Let’s review if there are any performance alerts for the above query. Run the following Run the following SQL in Query Editor.

select 
 trim(s.perm_table_name) as table , 
 (sum(abs(datediff(seconds, coalesce(b.starttime,d.starttime,s.starttime), 
   case when 
    coalesce(b.endtime,d.endtime,s.endtime) > coalesce(b.starttime,d.starttime,s.starttime) 
      THEN coalesce(b.endtime,d.endtime,s.endtime) 
      ELSE coalesce(b.starttime,d.starttime,s.starttime) END )))/60)::numeric(24,0) as minutes,   
 sum(coalesce(b.rows,d.rows,s.rows)) as rows, 
 trim(split_part(l.event,':',1)) as event,  
 substring(trim(l.solution),1,60) as solution , 
 max(l.query) as sample_query, 
 count(distinct l.query)
from stl_alert_event_log as l
left join stl_scan as s on s.query = l.query and s.slice = l.slice and s.segment = l.segment
left join stl_dist as d on d.query = l.query and d.slice = l.slice and d.segment = l.segment
left join stl_bcast as b on b.query = l.query and b.slice = l.slice and b.segment = l.segment
where l.query in
(SELECT max(query)
 FROM STL_QUERY
 WHERE TRIM(querytxt) like '%WHERE PR.customer_id = C.c_customer_sk%'  )                                                                                                                     
group by 1,4,5 
order by 3 desc,6 desc;

You will see the following output.
The recommended solution is to review the choice of distribution key to collocate the join.
The product_reviews table is joining the customer table on “customer_id” column. Let’s change the distribution style of the product_reviews table Run the following SQL in Query Editor.

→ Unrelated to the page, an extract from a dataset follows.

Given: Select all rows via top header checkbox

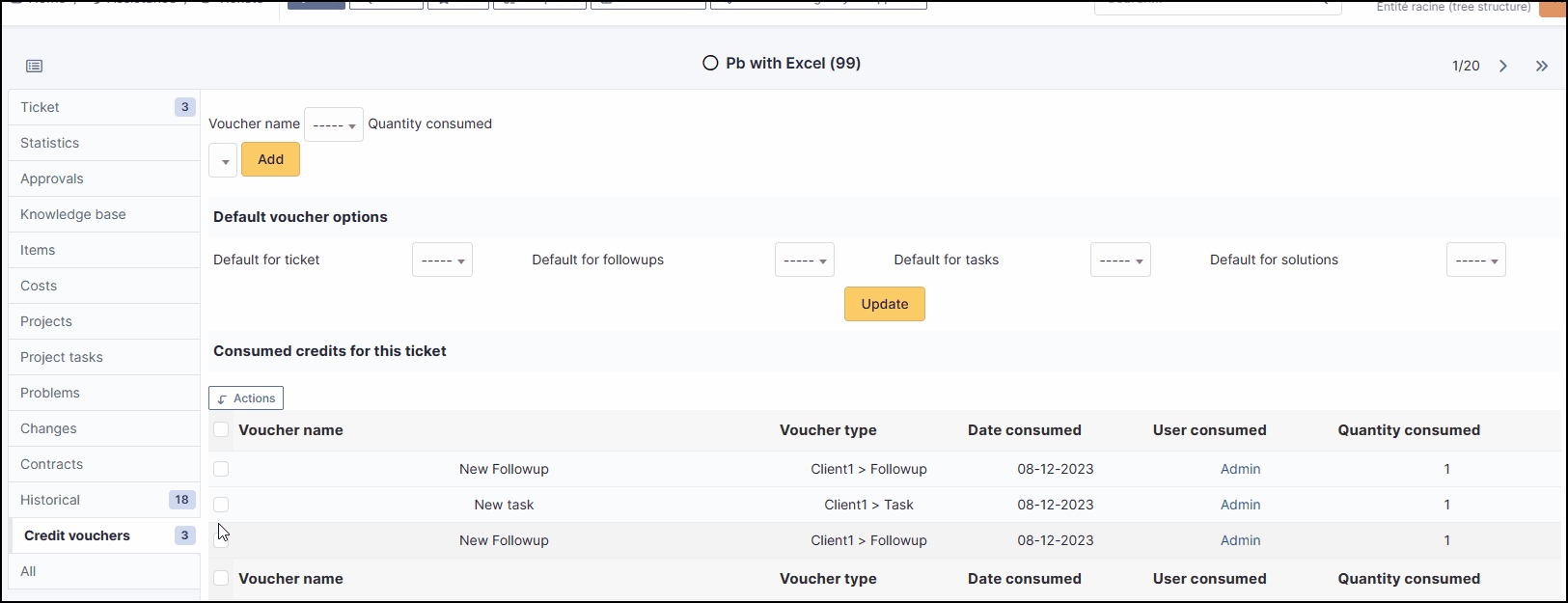Looking at the screenshot, I should (x=221, y=429).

alter table public.product_reviews alter distkey customer_id;

Review the tables again Run the following SQL in Query Editor.

select "table",  diststyle, skew_rows, tbl_rows,stats_off
from svv_table_info
where "table" in ('product_reviews', 'customer','customer_address');

The results pane will show the following output. The distribution key of products_reviews table has been changed.

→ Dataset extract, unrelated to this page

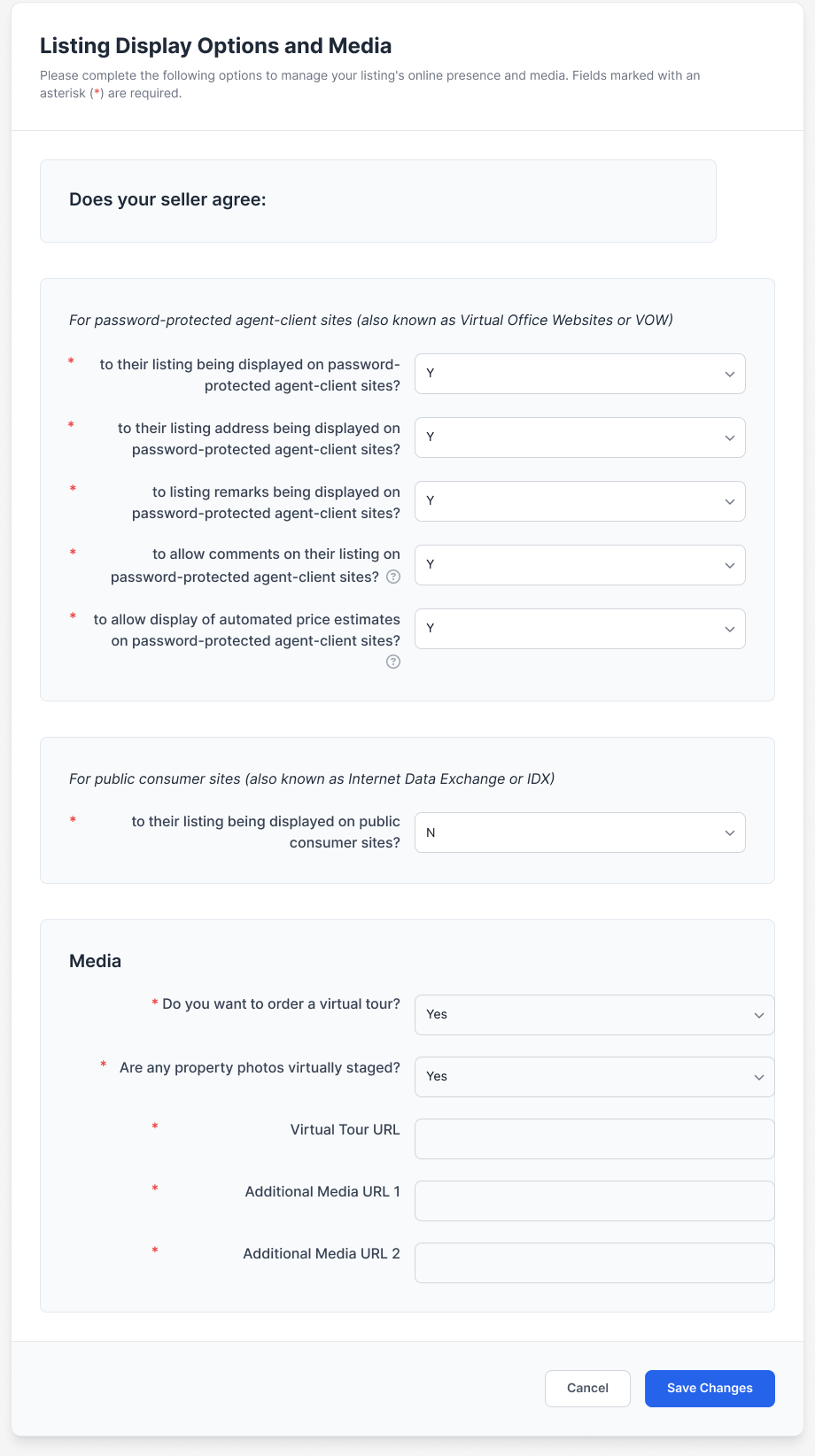Click the Virtual Tour URL field
This screenshot has height=1456, width=815.
pos(594,1139)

Let’s execute the same query again and notice how long this query takes to run. Run the following SQL in Query Editor.

SELECT PR.product_category,
      A.ca_state AS customer_state,
      count(PR.star_rating) AS cnt
FROM public.product_reviews PR,
     public.customer C,
     public.customer_address A
WHERE PR.customer_id = C.c_customer_sk
AND C.c_current_addr_sk = A.ca_address_sk
AND PR.marketplace = 'US'
GROUP BY 1, 2
Limit 10;

Let’s review the performance alerts for this query Run the following SQL in Query Editor.

select 
 trim(s.perm_table_name) as table , 
 (sum(abs(datediff(seconds, coalesce(b.starttime,d.starttime,s.starttime), 
   case when 
    coalesce(b.endtime,d.endtime,s.endtime) > coalesce(b.starttime,d.starttime,s.starttime) 
      THEN coalesce(b.endtime,d.endtime,s.endtime) 
      ELSE coalesce(b.starttime,d.starttime,s.starttime) END )))/60)::numeric(24,0) as minutes,   
 sum(coalesce(b.rows,d.rows,s.rows)) as rows, 
 trim(split_part(l.event,':',1)) as event,  
 substring(trim(l.solution),1,60) as solution , 
 max(l.query) as sample_query, 
 count(distinct l.query)
from stl_alert_event_log as l
left join stl_scan as s on s.query = l.query and s.slice = l.slice and s.segment = l.segment
left join stl_dist as d on d.query = l.query and d.slice = l.slice and d.segment = l.segment
left join stl_bcast as b on b.query = l.query and b.slice = l.slice and b.segment = l.segment
where l.query in
(SELECT max(query)
 FROM STL_QUERY
 WHERE TRIM(querytxt) like '%WHERE PR.customer_id = C.c_customer_sk%'  )                                                                                                                     
group by 1,4,5 
order by 3 desc,6 desc;

You will see the following output. No alerts!